TASK OBJECTIVE
Output the records that follow exactly as they are written.

GIVEN INFORMATION
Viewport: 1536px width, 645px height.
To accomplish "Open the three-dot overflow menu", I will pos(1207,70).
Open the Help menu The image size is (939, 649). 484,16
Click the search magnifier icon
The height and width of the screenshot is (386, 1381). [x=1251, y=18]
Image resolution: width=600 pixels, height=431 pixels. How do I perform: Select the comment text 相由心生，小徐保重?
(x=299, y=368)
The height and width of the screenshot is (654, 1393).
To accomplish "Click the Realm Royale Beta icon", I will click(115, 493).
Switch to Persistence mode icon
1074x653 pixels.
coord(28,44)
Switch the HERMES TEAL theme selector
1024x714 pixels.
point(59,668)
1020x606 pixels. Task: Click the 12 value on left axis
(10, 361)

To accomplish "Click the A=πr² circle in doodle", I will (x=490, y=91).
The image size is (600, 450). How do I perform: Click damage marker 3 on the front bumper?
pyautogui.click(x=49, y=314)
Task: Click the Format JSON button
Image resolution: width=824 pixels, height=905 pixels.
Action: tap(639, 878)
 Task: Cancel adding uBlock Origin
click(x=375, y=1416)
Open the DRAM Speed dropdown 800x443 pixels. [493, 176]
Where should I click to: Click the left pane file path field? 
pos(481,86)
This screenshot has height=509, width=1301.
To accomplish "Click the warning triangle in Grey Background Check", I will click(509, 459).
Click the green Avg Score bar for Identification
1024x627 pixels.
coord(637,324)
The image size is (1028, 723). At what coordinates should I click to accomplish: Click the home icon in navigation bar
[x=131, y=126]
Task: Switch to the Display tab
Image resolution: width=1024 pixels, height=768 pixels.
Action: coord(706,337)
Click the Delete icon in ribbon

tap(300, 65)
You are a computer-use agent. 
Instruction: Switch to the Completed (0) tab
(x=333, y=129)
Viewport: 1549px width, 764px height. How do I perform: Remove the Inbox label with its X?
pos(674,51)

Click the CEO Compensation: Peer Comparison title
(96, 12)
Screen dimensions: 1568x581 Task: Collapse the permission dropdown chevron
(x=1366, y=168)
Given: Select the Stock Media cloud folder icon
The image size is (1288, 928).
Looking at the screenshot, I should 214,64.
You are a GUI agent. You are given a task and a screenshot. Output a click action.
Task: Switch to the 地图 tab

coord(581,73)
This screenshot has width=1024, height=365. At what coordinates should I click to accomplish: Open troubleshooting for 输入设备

EXPECTED OUTPUT
Viewport: 1536px width, 645px height.
To accomplish "Open the three-dot overflow menu", I will pos(1207,70).
Open the Help menu The image size is (939, 649). 484,16
Click the search magnifier icon
The height and width of the screenshot is (386, 1381). [x=1251, y=18]
Image resolution: width=600 pixels, height=431 pixels. How do I perform: Select the comment text 相由心生，小徐保重?
(x=299, y=368)
The height and width of the screenshot is (654, 1393).
To accomplish "Click the Realm Royale Beta icon", I will click(115, 493).
Switch to Persistence mode icon
1074x653 pixels.
coord(28,44)
Switch the HERMES TEAL theme selector
1024x714 pixels.
point(59,668)
1020x606 pixels. Task: Click the 12 value on left axis
(10, 361)

To accomplish "Click the A=πr² circle in doodle", I will (x=490, y=91).
The image size is (600, 450). How do I perform: Click damage marker 3 on the front bumper?
pyautogui.click(x=49, y=314)
Task: Click the Format JSON button
Image resolution: width=824 pixels, height=905 pixels.
Action: tap(639, 878)
 Task: Cancel adding uBlock Origin
click(x=375, y=1416)
Open the DRAM Speed dropdown 800x443 pixels. [493, 176]
Where should I click to: Click the left pane file path field? 
pos(481,86)
This screenshot has height=509, width=1301.
To accomplish "Click the warning triangle in Grey Background Check", I will click(509, 459).
Click the green Avg Score bar for Identification
1024x627 pixels.
coord(637,324)
The image size is (1028, 723). At what coordinates should I click to accomplish: Click the home icon in navigation bar
[x=131, y=126]
Task: Switch to the Display tab
Image resolution: width=1024 pixels, height=768 pixels.
Action: coord(706,337)
Click the Delete icon in ribbon

tap(300, 65)
You are a computer-use agent. 
Instruction: Switch to the Completed (0) tab
(x=333, y=129)
Viewport: 1549px width, 764px height. How do I perform: Remove the Inbox label with its X?
pos(674,51)

Click the CEO Compensation: Peer Comparison title
(96, 12)
Screen dimensions: 1568x581 Task: Collapse the permission dropdown chevron
(x=1366, y=168)
Given: Select the Stock Media cloud folder icon
The image size is (1288, 928).
Looking at the screenshot, I should 214,64.
You are a GUI agent. You are given a task and a screenshot. Output a click action.
Task: Switch to the 地图 tab

coord(581,73)
This screenshot has width=1024, height=365. At what coordinates should I click to accomplish: Open troubleshooting for 输入设备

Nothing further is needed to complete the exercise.